Geef het stuk van "Open the tab search dropdown arrow" tot en met "pyautogui.click(x=16, y=16)" opnieuw weer, met "arrow" vervangen door "icon" en verder alles ongewijzigd.

**Aangeleverde gegevens:**
|---|

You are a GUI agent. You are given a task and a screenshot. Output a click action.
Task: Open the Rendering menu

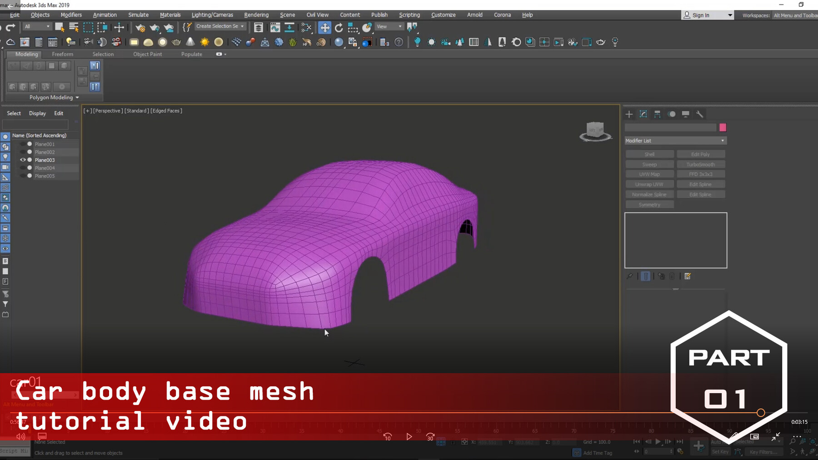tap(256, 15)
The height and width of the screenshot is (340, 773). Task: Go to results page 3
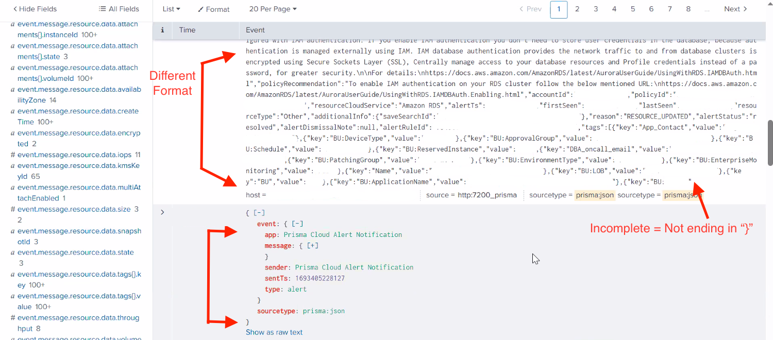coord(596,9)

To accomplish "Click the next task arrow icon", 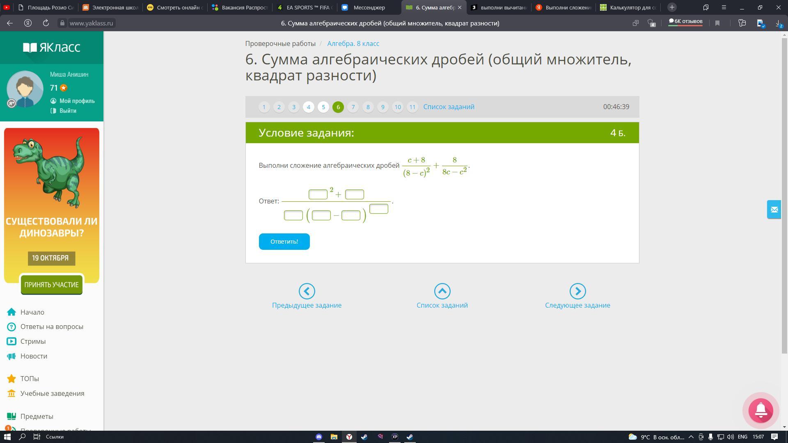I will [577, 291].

|---|

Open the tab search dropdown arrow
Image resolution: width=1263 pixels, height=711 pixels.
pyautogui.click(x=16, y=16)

|---|

**Oplossing:**
Open the tab search dropdown icon
Image resolution: width=1263 pixels, height=711 pixels.
pyautogui.click(x=16, y=16)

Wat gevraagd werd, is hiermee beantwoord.